Assigned task: When you transcribe the records that follow, reproduce each line exactly as given.
--- Dataset excerpts ---
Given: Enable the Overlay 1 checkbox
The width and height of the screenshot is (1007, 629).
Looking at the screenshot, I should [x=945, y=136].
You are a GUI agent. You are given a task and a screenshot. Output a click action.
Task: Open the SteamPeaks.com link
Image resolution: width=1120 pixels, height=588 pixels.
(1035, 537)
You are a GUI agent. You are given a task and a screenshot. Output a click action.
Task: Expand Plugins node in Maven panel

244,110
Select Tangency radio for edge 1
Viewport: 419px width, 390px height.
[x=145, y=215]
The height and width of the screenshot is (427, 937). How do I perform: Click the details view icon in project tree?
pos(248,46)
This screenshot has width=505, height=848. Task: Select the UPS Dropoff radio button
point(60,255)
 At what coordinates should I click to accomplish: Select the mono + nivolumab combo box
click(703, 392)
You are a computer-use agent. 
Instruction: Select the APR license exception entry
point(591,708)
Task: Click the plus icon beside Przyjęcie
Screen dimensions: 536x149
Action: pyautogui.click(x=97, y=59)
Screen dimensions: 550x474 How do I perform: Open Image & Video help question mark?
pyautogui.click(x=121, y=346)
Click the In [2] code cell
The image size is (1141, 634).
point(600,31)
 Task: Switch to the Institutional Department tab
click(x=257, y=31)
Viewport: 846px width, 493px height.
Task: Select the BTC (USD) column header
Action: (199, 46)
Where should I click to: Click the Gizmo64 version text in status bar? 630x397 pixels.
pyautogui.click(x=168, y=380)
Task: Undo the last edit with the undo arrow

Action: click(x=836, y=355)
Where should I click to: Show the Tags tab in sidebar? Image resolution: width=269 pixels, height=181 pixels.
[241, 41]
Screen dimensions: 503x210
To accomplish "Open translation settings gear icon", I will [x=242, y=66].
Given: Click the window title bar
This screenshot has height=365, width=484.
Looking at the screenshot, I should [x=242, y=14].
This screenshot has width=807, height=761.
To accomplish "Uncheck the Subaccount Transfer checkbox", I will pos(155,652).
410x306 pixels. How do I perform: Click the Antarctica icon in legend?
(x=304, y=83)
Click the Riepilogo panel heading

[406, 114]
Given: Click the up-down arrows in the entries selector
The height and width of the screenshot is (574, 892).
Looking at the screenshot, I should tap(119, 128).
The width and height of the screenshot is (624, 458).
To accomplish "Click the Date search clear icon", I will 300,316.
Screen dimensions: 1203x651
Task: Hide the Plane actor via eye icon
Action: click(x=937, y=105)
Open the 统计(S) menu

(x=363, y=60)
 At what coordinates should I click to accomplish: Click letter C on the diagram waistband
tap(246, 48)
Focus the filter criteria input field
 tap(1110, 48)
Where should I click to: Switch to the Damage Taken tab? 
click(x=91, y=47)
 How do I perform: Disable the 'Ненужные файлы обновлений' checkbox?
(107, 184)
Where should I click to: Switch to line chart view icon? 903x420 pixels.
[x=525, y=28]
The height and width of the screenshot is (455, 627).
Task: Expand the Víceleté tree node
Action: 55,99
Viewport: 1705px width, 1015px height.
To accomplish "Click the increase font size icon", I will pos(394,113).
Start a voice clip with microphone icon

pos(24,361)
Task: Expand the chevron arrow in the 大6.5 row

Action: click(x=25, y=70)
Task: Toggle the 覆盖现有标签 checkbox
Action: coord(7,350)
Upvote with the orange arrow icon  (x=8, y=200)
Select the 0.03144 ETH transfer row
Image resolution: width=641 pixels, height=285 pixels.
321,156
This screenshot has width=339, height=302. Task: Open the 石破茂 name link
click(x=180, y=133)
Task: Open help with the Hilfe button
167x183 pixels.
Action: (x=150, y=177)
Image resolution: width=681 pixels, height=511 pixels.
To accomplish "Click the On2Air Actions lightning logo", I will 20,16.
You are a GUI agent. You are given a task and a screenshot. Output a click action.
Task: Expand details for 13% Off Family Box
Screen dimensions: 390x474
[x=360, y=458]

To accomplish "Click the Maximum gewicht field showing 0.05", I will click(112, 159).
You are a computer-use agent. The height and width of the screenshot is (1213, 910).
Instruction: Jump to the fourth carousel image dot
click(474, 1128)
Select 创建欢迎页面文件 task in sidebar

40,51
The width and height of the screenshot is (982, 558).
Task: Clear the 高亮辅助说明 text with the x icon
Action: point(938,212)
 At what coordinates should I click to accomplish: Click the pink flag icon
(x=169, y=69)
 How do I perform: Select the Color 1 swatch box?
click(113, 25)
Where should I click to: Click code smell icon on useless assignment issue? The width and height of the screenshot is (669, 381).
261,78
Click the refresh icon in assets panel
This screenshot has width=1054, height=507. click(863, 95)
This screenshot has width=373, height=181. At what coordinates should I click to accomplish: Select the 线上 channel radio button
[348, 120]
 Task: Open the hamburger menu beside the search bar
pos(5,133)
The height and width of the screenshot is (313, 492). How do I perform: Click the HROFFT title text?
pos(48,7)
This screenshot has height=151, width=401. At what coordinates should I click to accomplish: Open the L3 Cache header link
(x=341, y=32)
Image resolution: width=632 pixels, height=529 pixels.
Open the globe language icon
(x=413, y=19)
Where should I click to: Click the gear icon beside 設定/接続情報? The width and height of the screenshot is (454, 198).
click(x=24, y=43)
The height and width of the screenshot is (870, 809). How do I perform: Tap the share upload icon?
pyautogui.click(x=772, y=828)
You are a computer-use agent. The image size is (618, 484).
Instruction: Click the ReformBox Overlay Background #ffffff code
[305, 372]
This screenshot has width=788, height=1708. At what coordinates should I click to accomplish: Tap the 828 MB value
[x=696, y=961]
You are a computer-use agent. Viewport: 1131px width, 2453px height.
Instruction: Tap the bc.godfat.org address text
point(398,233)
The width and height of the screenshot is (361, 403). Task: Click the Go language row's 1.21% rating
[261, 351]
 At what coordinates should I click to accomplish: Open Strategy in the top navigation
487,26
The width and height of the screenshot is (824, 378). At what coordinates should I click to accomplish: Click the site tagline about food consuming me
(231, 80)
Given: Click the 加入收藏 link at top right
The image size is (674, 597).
---
Answer section:
Given: Enable the Overlay 1 checkbox
The width and height of the screenshot is (1007, 629).
Looking at the screenshot, I should [x=945, y=136].
You are a GUI agent. You are given a task and a screenshot. Output a click action.
Task: Open the SteamPeaks.com link
Image resolution: width=1120 pixels, height=588 pixels.
(1035, 537)
You are a GUI agent. You are given a task and a screenshot. Output a click action.
Task: Expand Plugins node in Maven panel

244,110
Select Tangency radio for edge 1
Viewport: 419px width, 390px height.
[x=145, y=215]
The height and width of the screenshot is (427, 937). How do I perform: Click the details view icon in project tree?
pos(248,46)
This screenshot has width=505, height=848. Task: Select the UPS Dropoff radio button
point(60,255)
 At what coordinates should I click to accomplish: Select the mono + nivolumab combo box
click(703, 392)
You are a computer-use agent. 
Instruction: Select the APR license exception entry
point(591,708)
Task: Click the plus icon beside Przyjęcie
Screen dimensions: 536x149
Action: pyautogui.click(x=97, y=59)
Screen dimensions: 550x474 How do I perform: Open Image & Video help question mark?
pyautogui.click(x=121, y=346)
Click the In [2] code cell
The image size is (1141, 634).
point(600,31)
 Task: Switch to the Institutional Department tab
click(x=257, y=31)
Viewport: 846px width, 493px height.
Task: Select the BTC (USD) column header
Action: (199, 46)
Where should I click to: Click the Gizmo64 version text in status bar? 630x397 pixels.
pyautogui.click(x=168, y=380)
Task: Undo the last edit with the undo arrow

Action: click(x=836, y=355)
Where should I click to: Show the Tags tab in sidebar? Image resolution: width=269 pixels, height=181 pixels.
[241, 41]
Screen dimensions: 503x210
To accomplish "Open translation settings gear icon", I will [x=242, y=66].
Given: Click the window title bar
This screenshot has height=365, width=484.
Looking at the screenshot, I should [x=242, y=14].
This screenshot has width=807, height=761.
To accomplish "Uncheck the Subaccount Transfer checkbox", I will pos(155,652).
410x306 pixels. How do I perform: Click the Antarctica icon in legend?
(x=304, y=83)
Click the Riepilogo panel heading

[406, 114]
Given: Click the up-down arrows in the entries selector
The height and width of the screenshot is (574, 892).
Looking at the screenshot, I should tap(119, 128).
The width and height of the screenshot is (624, 458).
To accomplish "Click the Date search clear icon", I will 300,316.
Screen dimensions: 1203x651
Task: Hide the Plane actor via eye icon
Action: click(x=937, y=105)
Open the 统计(S) menu

(x=363, y=60)
 At what coordinates should I click to accomplish: Click letter C on the diagram waistband
tap(246, 48)
Focus the filter criteria input field
 tap(1110, 48)
Where should I click to: Switch to the Damage Taken tab? 
click(x=91, y=47)
 How do I perform: Disable the 'Ненужные файлы обновлений' checkbox?
(107, 184)
Where should I click to: Switch to line chart view icon? 903x420 pixels.
[x=525, y=28]
The height and width of the screenshot is (455, 627).
Task: Expand the Víceleté tree node
Action: 55,99
Viewport: 1705px width, 1015px height.
To accomplish "Click the increase font size icon", I will pos(394,113).
Start a voice clip with microphone icon

pos(24,361)
Task: Expand the chevron arrow in the 大6.5 row

Action: click(x=25, y=70)
Task: Toggle the 覆盖现有标签 checkbox
Action: coord(7,350)
Upvote with the orange arrow icon  (x=8, y=200)
Select the 0.03144 ETH transfer row
Image resolution: width=641 pixels, height=285 pixels.
321,156
This screenshot has width=339, height=302. Task: Open the 石破茂 name link
click(x=180, y=133)
Task: Open help with the Hilfe button
167x183 pixels.
Action: (x=150, y=177)
Image resolution: width=681 pixels, height=511 pixels.
To accomplish "Click the On2Air Actions lightning logo", I will 20,16.
You are a GUI agent. You are given a task and a screenshot. Output a click action.
Task: Expand details for 13% Off Family Box
Screen dimensions: 390x474
[x=360, y=458]

To accomplish "Click the Maximum gewicht field showing 0.05", I will click(112, 159).
You are a computer-use agent. The height and width of the screenshot is (1213, 910).
Instruction: Jump to the fourth carousel image dot
click(474, 1128)
Select 创建欢迎页面文件 task in sidebar

40,51
The width and height of the screenshot is (982, 558).
Task: Clear the 高亮辅助说明 text with the x icon
Action: point(938,212)
 At what coordinates should I click to accomplish: Click the pink flag icon
(x=169, y=69)
 How do I perform: Select the Color 1 swatch box?
click(113, 25)
Where should I click to: Click code smell icon on useless assignment issue? The width and height of the screenshot is (669, 381).
261,78
Click the refresh icon in assets panel
This screenshot has width=1054, height=507. click(863, 95)
This screenshot has width=373, height=181. At what coordinates should I click to accomplish: Select the 线上 channel radio button
[348, 120]
 Task: Open the hamburger menu beside the search bar
pos(5,133)
The height and width of the screenshot is (313, 492). How do I perform: Click the HROFFT title text?
pos(48,7)
This screenshot has height=151, width=401. At what coordinates should I click to accomplish: Open the L3 Cache header link
(x=341, y=32)
Image resolution: width=632 pixels, height=529 pixels.
Open the globe language icon
(x=413, y=19)
Where should I click to: Click the gear icon beside 設定/接続情報? The width and height of the screenshot is (454, 198).
click(x=24, y=43)
The height and width of the screenshot is (870, 809). How do I perform: Tap the share upload icon?
pyautogui.click(x=772, y=828)
You are a computer-use agent. The image size is (618, 484).
Instruction: Click the ReformBox Overlay Background #ffffff code
[305, 372]
This screenshot has width=788, height=1708. At what coordinates should I click to accomplish: Tap the 828 MB value
[x=696, y=961]
You are a computer-use agent. Viewport: 1131px width, 2453px height.
Instruction: Tap the bc.godfat.org address text
point(398,233)
The width and height of the screenshot is (361, 403). Task: Click the Go language row's 1.21% rating
[261, 351]
 At what coordinates should I click to accomplish: Open Strategy in the top navigation
487,26
The width and height of the screenshot is (824, 378). At what coordinates should I click to accomplish: Click the site tagline about food consuming me
(231, 80)
Given: Click the 加入收藏 link at top right
The image size is (674, 597).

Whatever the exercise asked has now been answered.